What we really need is an operational philosophy of federalism rigorously empirical and problem oriented. Among the areas in which I think action has already been taken I will commend the emergence of this operational pragmatism in the approach to the infrastructure program which is designed to produce the economic recovery. It involves continuing and close co-operation with the provinces and with municipalities in which abstract a priori structures of government that divide power between federal and provincial governments are sensibly modified by the parties. It also involves the removal of interprovincial trade barriers and that rests on negotiation and discussion.
In my own constituency my assistants are now arguing before the electoral boundaries commissions, presenting a case. It involves a commitment to plural ethnic constituencies and not the mono-ethnic constituencies of yesteryear which are very close to 19th century approaches to multiculturalism or multinational societies.
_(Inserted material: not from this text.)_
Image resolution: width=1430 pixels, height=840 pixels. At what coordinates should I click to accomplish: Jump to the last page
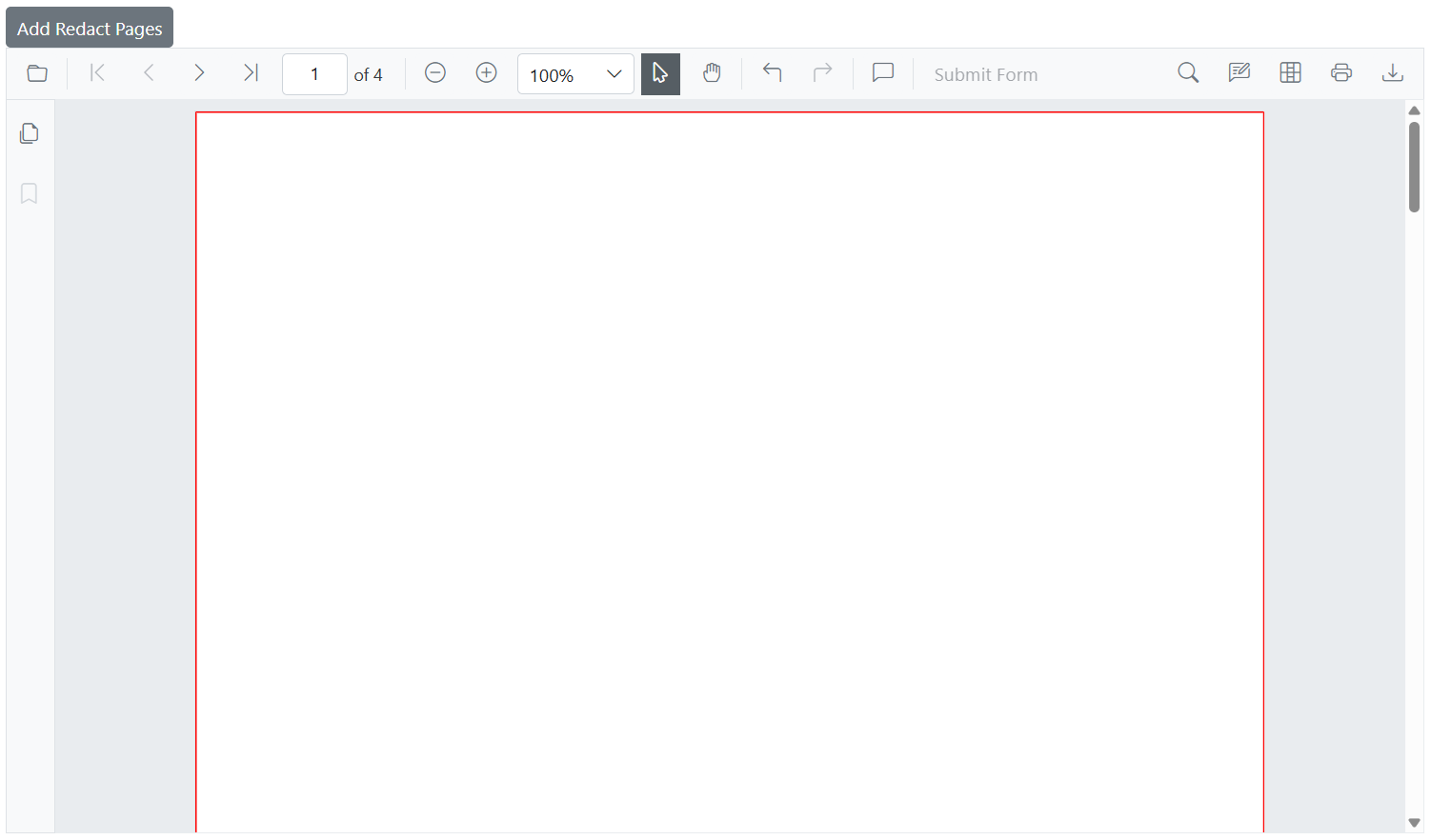(251, 72)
In the area of native Indians I commend the House to Bill C-33 and Bill C-34 whose debate was rudely stopped a week ago just as it was beginning.
There you do have a species of consensual pragmatism between the main parties, the native Indian leaders in the Yukon and the government in which a highly pragmatic, step by step approach to self-government within Canadian federalism and subject to the bill of rights has been worked out. I think this is a model of intelligent constitution making for the 21st century. We have arrived at it well before the 21st century.
The reform of Parliament is something to which the Prime Minister is personally committed. I think he realizes, because his approach is closer to the gentler pragmatism of Prime Minister Pearson, that Parliament has a function, that it is a necessary countervailing power to the executive. The changes that can be made here are wholly within federal power.
At the end of the day you do have a continuing, coherent constitutional process yielding precise, empirically based principles. They are problem oriented and therefore likely to stand the test of challenge of changing events.
The problem with the Sermon on the Mount is that it is an illusion created for people who want simple panaceas, divorce from concrete problem situations.
There, as I see it, is the Chrétien doctrine. It is a constitutional philosophy. As was said in Molière's Le bougeois gentilhomme , you can speak prose all your life, even though you do not recognize it. The essence of operational pragmatism is at the heart of the received common law constitutionalism we have had in Canada and which has been enriched by civil law components as well.